◆ SUPPLIED DATA ◆

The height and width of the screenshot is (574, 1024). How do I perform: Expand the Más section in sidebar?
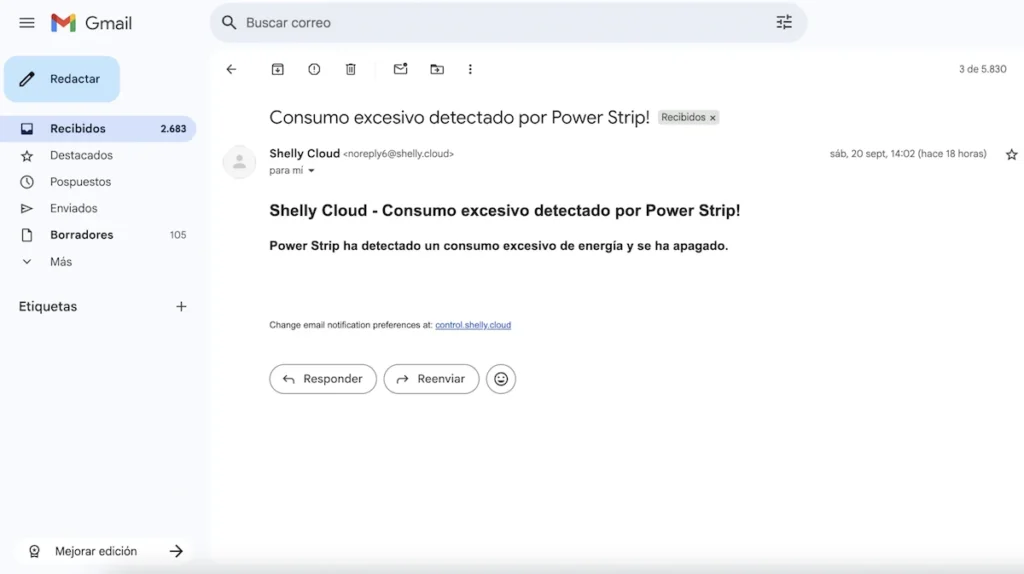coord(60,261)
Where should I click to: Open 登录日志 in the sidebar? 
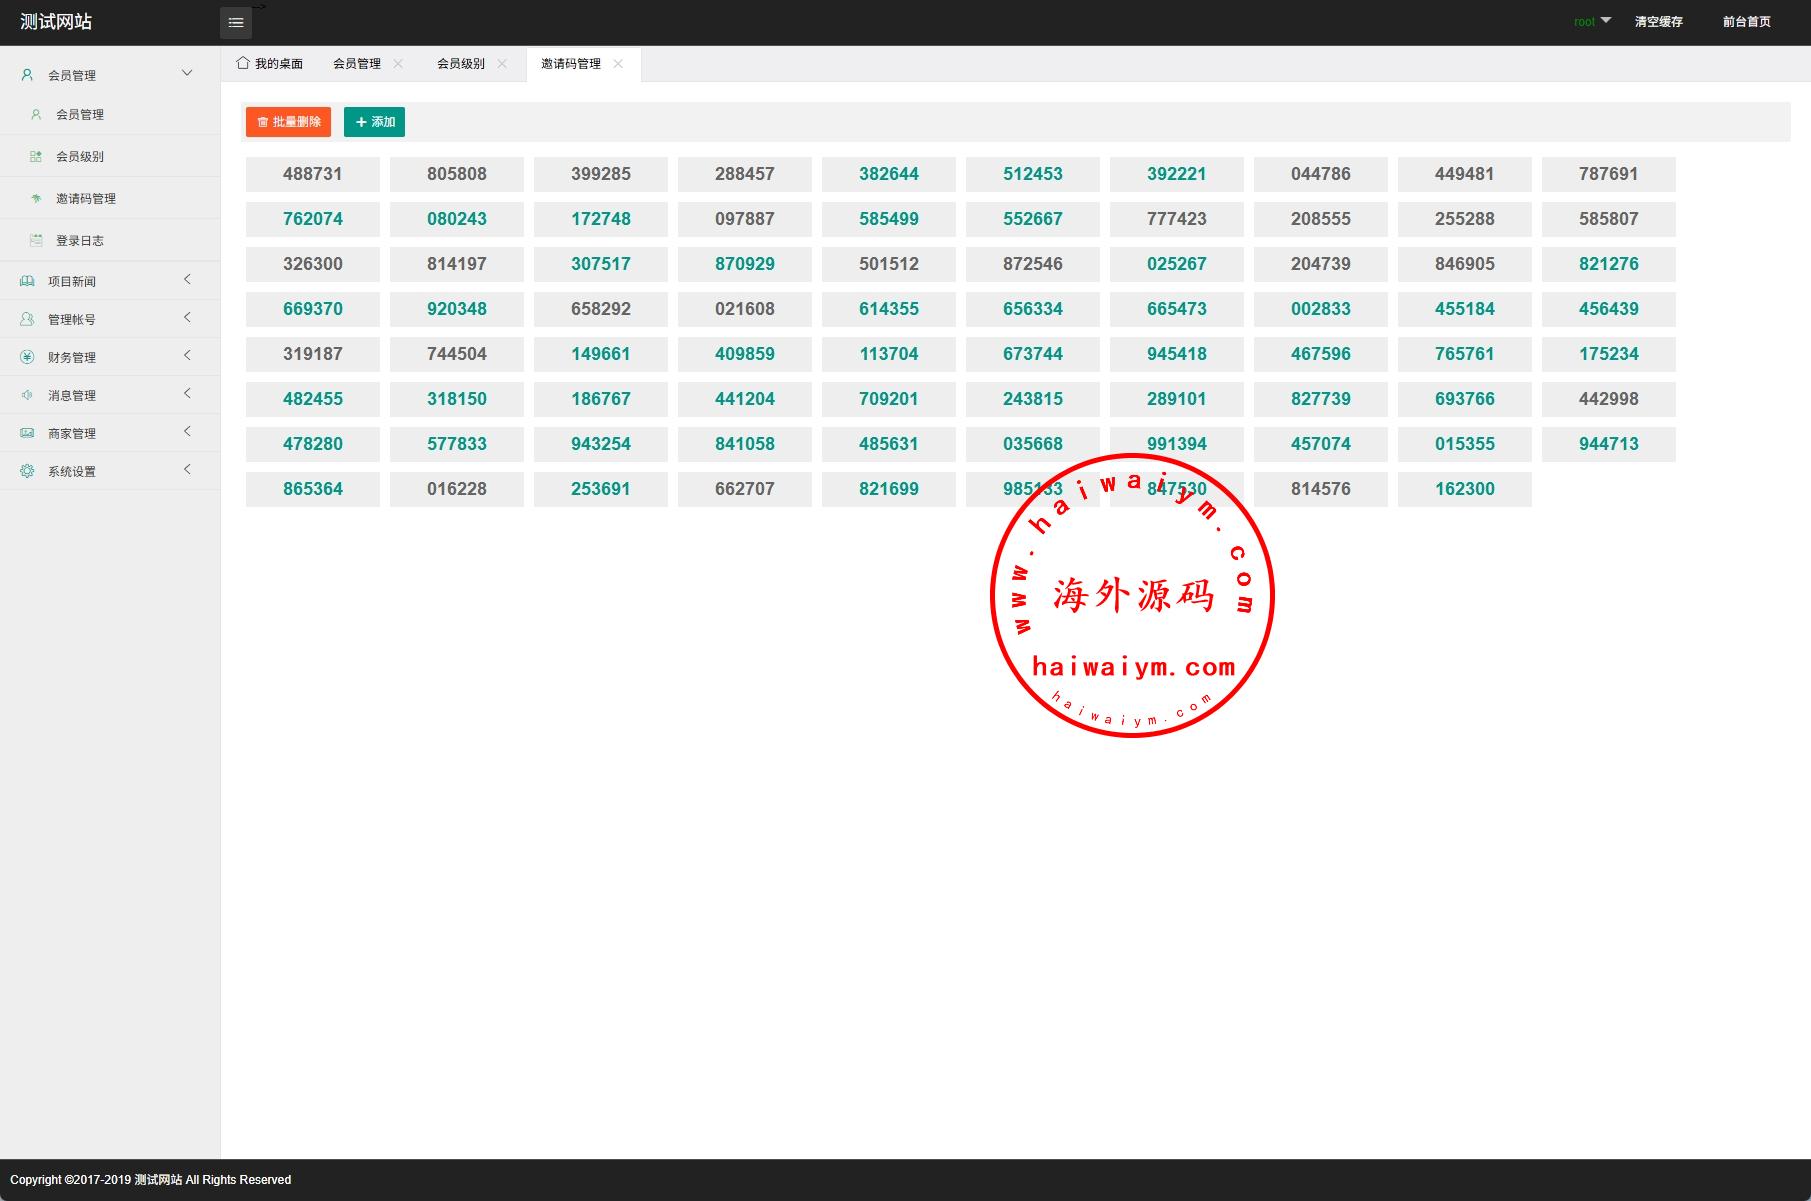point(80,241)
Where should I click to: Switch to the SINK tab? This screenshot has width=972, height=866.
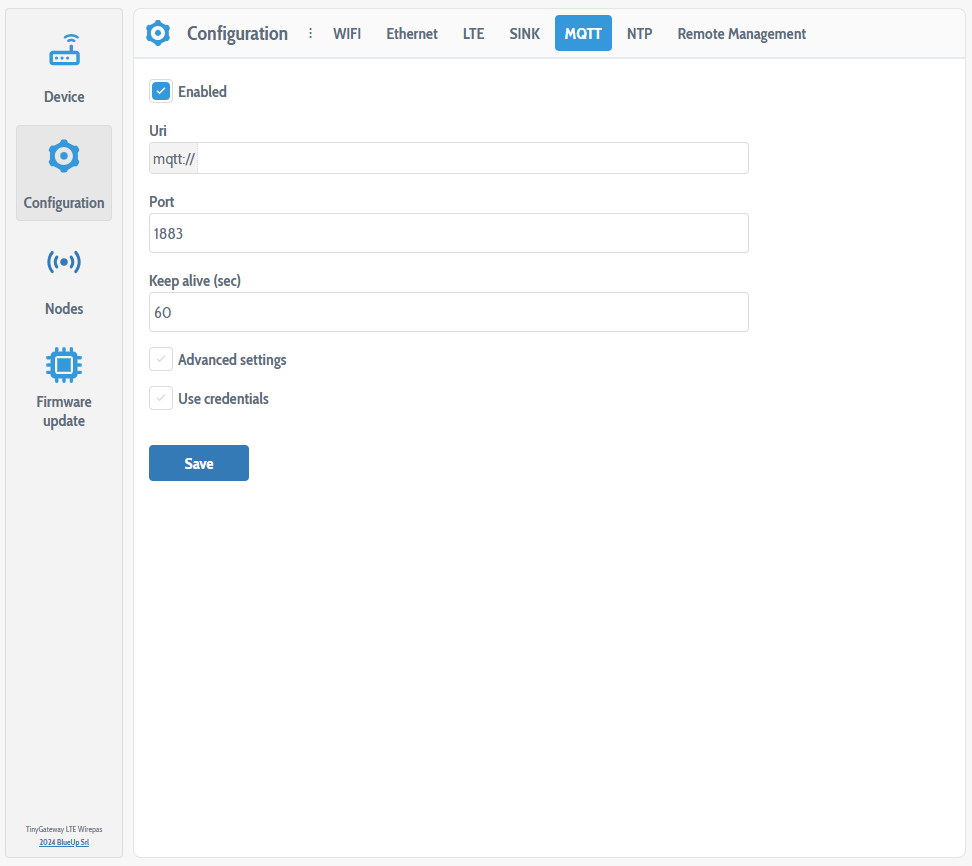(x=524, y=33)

◆ WHAT TO DO ◆
Take the line containing "Where should I click to: Switch" as the first line and the last line of the data above as the final one, and output exactly the lines between them, inclusive, with no pictures.

◆ RESPONSE BELOW ◆
Where should I click to: Switch to the SINK tab? This screenshot has width=972, height=866.
(x=524, y=33)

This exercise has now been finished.